SmugMug Launches Site Overhaul . . . with a Major Security Flaw

SmugMug Design Sample

SmugMug has launched a complete site overhaul and, finally, makes it easy to make your site look great.

The overhaul includes the following major features:

1) Gorgeous Sites. Photo-sharing services have traditionally given users a standard template, so that everyone looked the same. The new SmugMug offers dozens of beautiful designs, with each one completely customizable.

2) Completely Customizable. SmugMug’s innovative Customizer makes web design unbelievably easy. Visual and interactive, it empowers anyone to quickly personalize their site.

3) Beautiful Everywhere.  Every SmugMug site includes responsive design, so it adapts to any viewing screen – from smartphones to large monitors.

4) Easy Photo Management. The all new site Organizer makes it easy to manage thousands of files by dragging images into galleries, galleries into folders, and folders into folders, up to five levels deep.

Unfortunately, however, there is a major security flaw that enables access to locked photo galleries, which was first discovered by Jimmy Beltz over at Photo Tips. Hit the link for more details on how to lock it down until SmugMug implements a fix for the problem.



  1. pete says

    This post by Jimmy on this ‘security flaw’ is a joke. He is apparently talking about right-click protection, which has never been, and will never be a ‘security’ feature. Plain and simple, if you can see the image on your computer/phone/tablet, it is accessible and downloadable. Please check your facts before spreading this misinformation.

  2. Sandy says

    Pete you are full of crap. You don’t right click on an iPad. Get your facts straight.

  3. pete says

    Hi Sandy, tablets like the iPad recreate a normal mouse’s right-click by interpreting between a quick-tap (left-click) vs a long-hold (right-click). Similarly, on laptops without separate click buttons (like macs), the trackpads are typically configured to interpret a single finger tap as the left-click and a double finger tap as the right-click.

  4. pete says

    What I’m trying to explain is that right-click protection was invented in the early days of the web, not as a security feature, but as a mere deterrent. It is extremely simple to bypass and the best thing it actually does is create a false sense of security with the photographers.

    Unfortunately, as more people were introduced to the web, some marketing types began advertising it as a security feature for web services, especially on photo related sites. This misrepresented notion that it is a ‘security feature’ and ‘protected’ people’s content spread. I doubt SmugMug was the first to add or advertise it, but users who were mislead by other’s advertising undoubtedly clamored for it and they had to keep pace with the competition.

    To be honest, I wish SmugMug has the guts to lead a change in the photo hosting world, remove this ‘security feature’ and help stop this notion that right-click protection can protect people’s images.

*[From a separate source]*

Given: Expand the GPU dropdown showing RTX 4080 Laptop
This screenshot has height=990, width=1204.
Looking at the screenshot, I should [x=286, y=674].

    By the way, I apologize for attacking Mr. Beltz’s post as a ‘joke'; especially if he is talking about a real security issue. We all want to protect our art. If SmugMug has a hole that allows someone to download actually protected originals then they absolutely have to fix it. Right-click protection is not security, it cannot protect content, and attacking anyone for failing to provide or support it is doing more harm by spreading the misinformation.